:: What you should do ::
Render every line of the items below as a JSON list of strings, one string per line, leaving out blank lines.

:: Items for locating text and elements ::
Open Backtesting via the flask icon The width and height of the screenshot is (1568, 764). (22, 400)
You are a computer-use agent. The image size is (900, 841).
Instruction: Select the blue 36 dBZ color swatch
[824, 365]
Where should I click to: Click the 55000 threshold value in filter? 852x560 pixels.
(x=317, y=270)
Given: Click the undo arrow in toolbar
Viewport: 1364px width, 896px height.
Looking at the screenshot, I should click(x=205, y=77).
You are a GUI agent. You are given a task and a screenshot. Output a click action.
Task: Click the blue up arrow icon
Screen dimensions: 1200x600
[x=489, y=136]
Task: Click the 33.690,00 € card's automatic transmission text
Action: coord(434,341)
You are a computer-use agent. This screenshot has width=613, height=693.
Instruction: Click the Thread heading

:: Solution for this problem ::
[
  "Open Backtesting via the flask icon The width and height of the screenshot is (1568, 764). (22, 400)",
  "You are a computer-use agent. The image size is (900, 841).",
  "Instruction: Select the blue 36 dBZ color swatch",
  "[824, 365]",
  "Where should I click to: Click the 55000 threshold value in filter? 852x560 pixels.",
  "(x=317, y=270)",
  "Given: Click the undo arrow in toolbar",
  "Viewport: 1364px width, 896px height.",
  "Looking at the screenshot, I should click(x=205, y=77).",
  "You are a GUI agent. You are given a task and a screenshot. Output a click action.",
  "Task: Click the blue up arrow icon",
  "Screen dimensions: 1200x600",
  "[x=489, y=136]",
  "Task: Click the 33.690,00 € card's automatic transmission text",
  "Action: coord(434,341)",
  "You are a computer-use agent. This screenshot has width=613, height=693.",
  "Instruction: Click the Thread heading"
]